---------- MATERIAL PROVIDED ----------

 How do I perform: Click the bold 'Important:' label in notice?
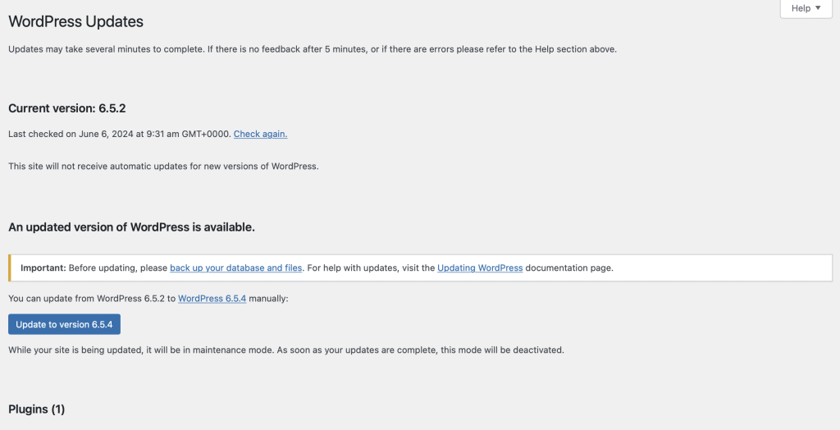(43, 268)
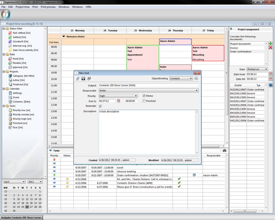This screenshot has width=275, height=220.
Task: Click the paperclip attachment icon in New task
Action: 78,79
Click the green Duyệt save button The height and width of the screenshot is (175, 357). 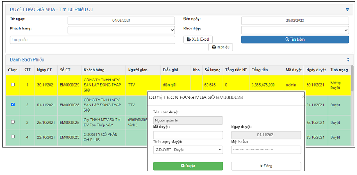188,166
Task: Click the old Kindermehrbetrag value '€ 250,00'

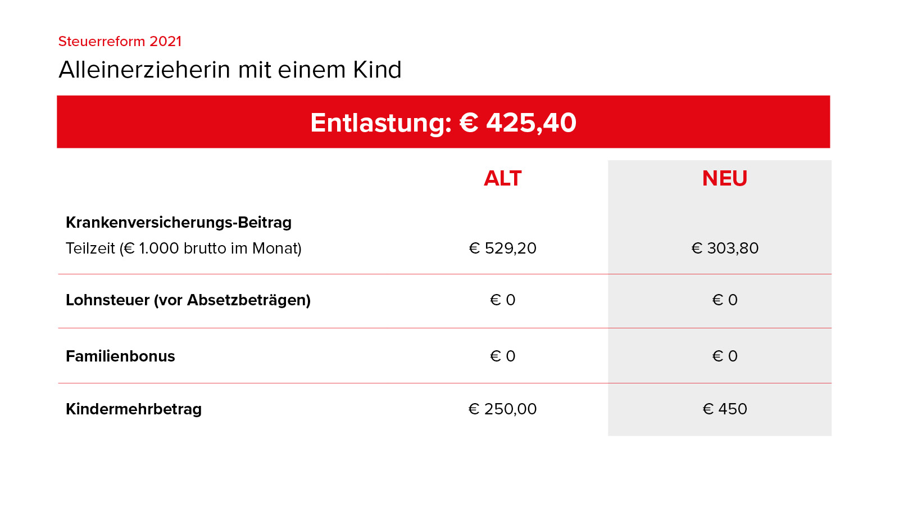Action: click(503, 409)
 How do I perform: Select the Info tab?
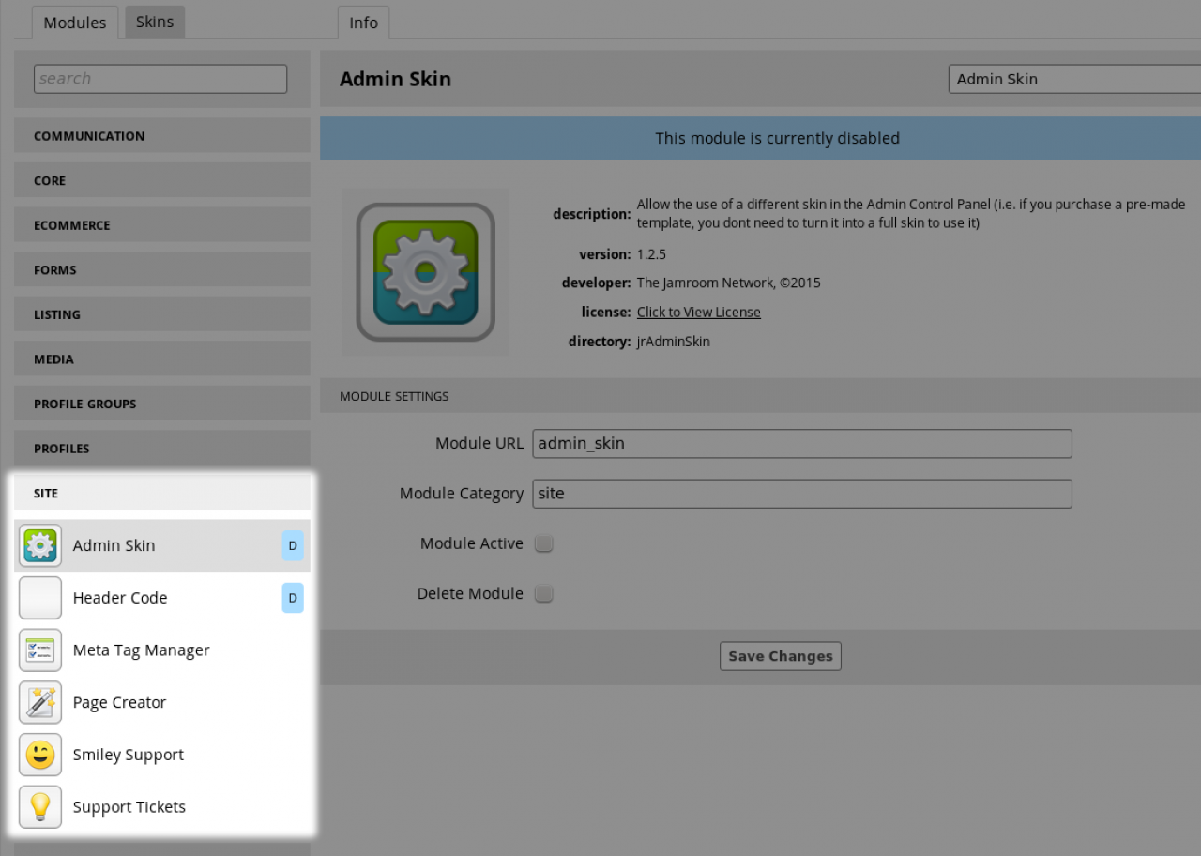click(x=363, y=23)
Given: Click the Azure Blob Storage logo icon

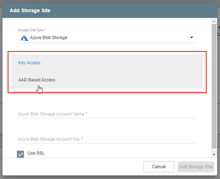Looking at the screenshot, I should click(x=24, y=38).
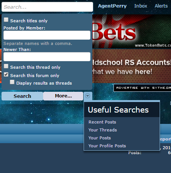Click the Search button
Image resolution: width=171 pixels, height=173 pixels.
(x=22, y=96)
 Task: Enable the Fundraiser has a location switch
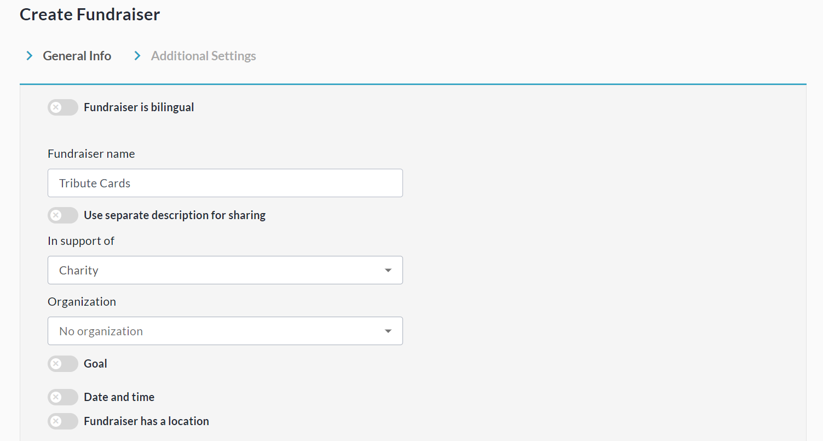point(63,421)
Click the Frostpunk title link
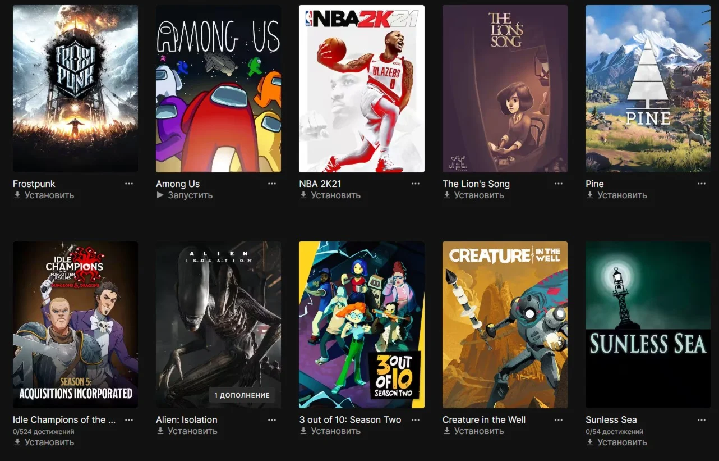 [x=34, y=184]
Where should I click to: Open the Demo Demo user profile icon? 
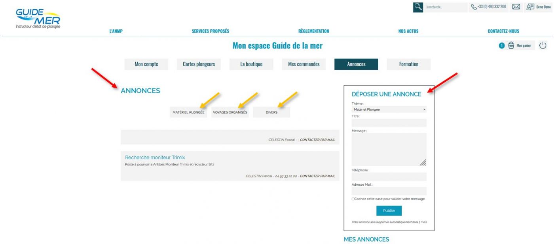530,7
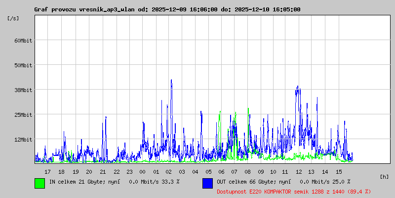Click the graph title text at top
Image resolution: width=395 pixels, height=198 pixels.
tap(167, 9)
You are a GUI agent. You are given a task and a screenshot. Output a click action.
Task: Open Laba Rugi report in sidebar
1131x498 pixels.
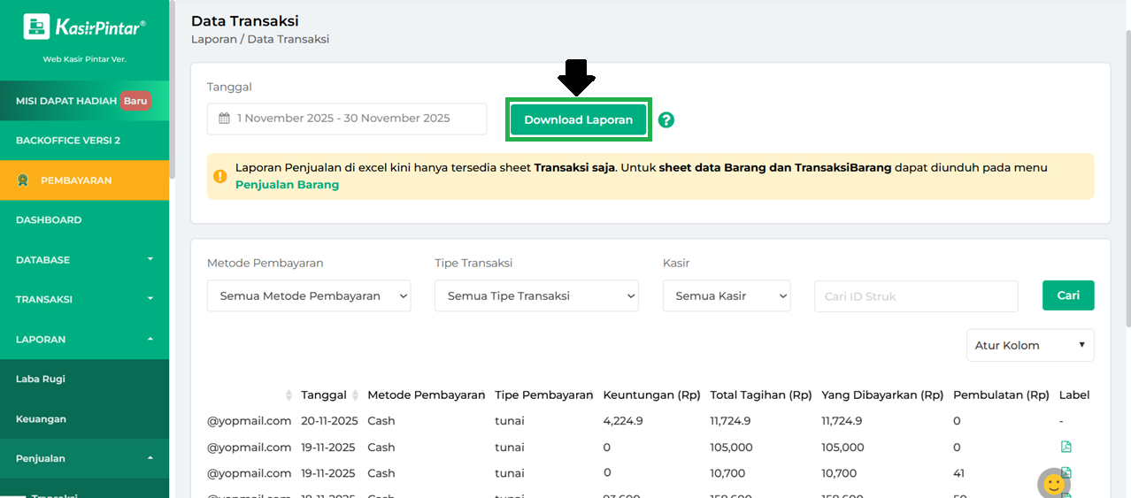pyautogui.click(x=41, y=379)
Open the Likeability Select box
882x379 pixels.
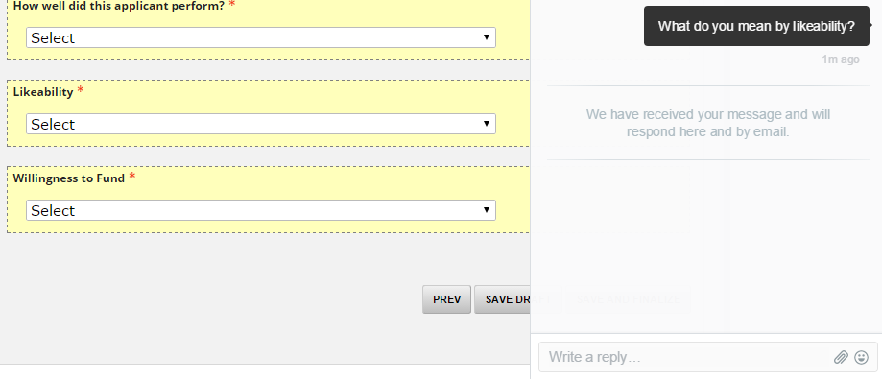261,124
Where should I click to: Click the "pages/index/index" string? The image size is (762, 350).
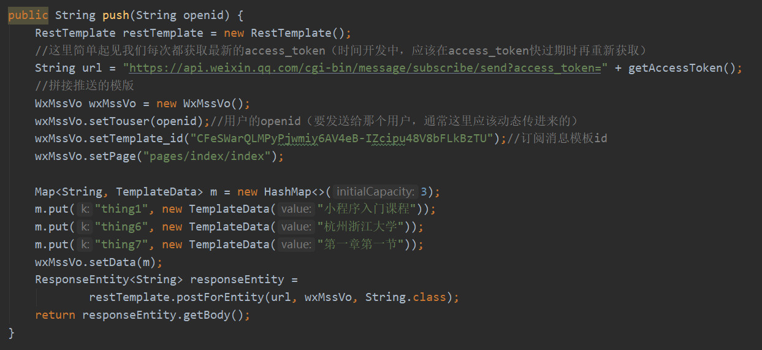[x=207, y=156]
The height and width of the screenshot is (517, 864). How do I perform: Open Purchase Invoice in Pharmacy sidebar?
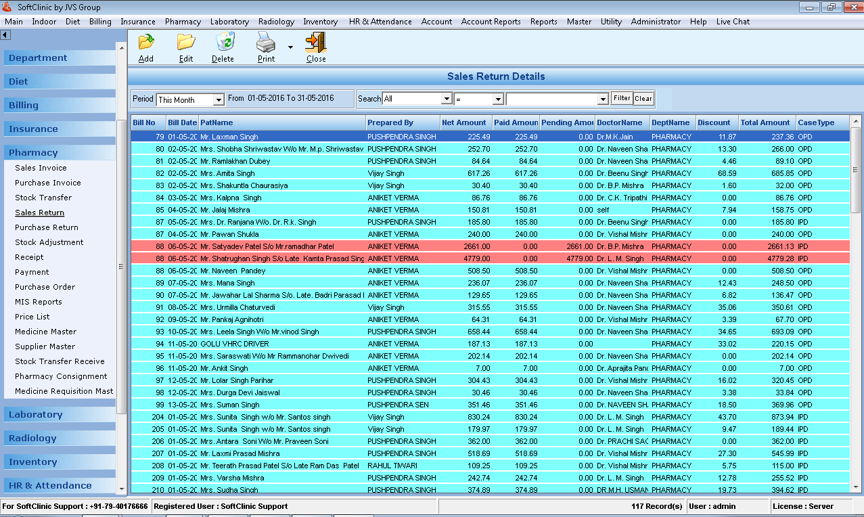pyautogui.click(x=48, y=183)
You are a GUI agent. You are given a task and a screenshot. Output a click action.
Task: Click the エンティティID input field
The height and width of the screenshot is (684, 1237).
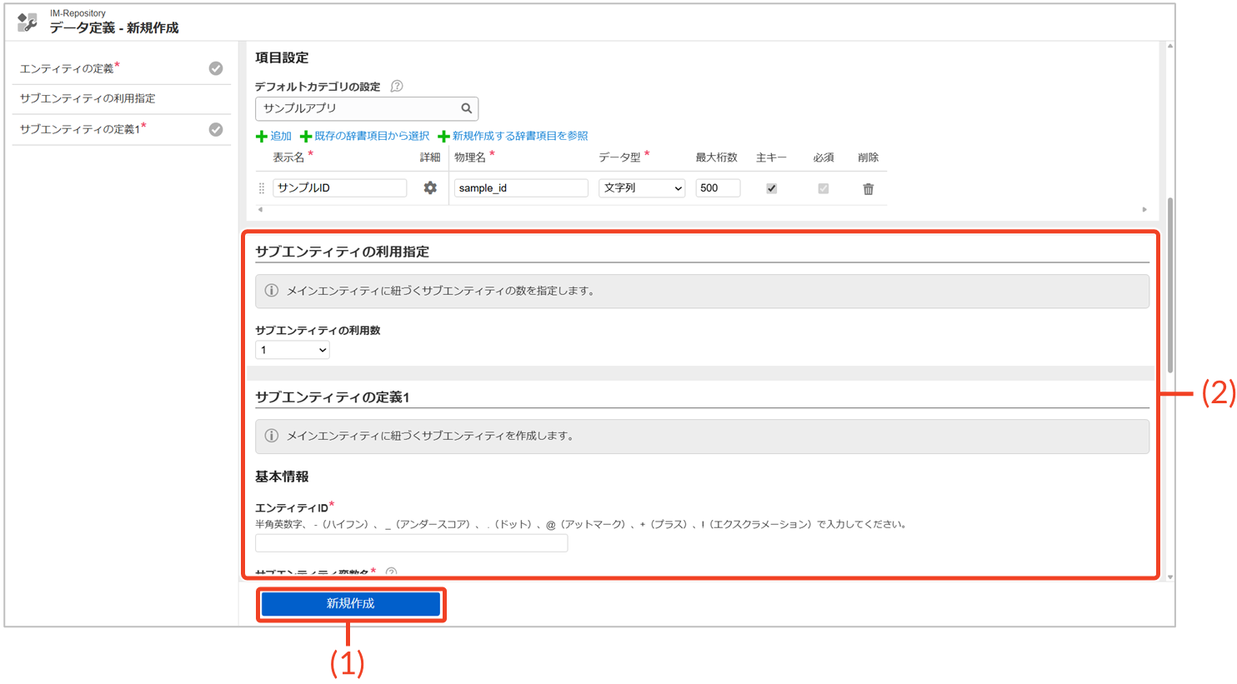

----------

**PROBLEM**:
The expected answer is the line with "The height and width of the screenshot is (517, 864)." followed by every remaining line of the listing, each restated exactly, with all pictures dropped.

**SOLVED EXERCISE**:
The height and width of the screenshot is (517, 864). How do I perform: Open Purchase Invoice in Pharmacy sidebar?
pyautogui.click(x=48, y=183)
You are a GUI agent. You are given a task and a screenshot. Output a click action.
Task: Click the エンティティID input field
The height and width of the screenshot is (684, 1237).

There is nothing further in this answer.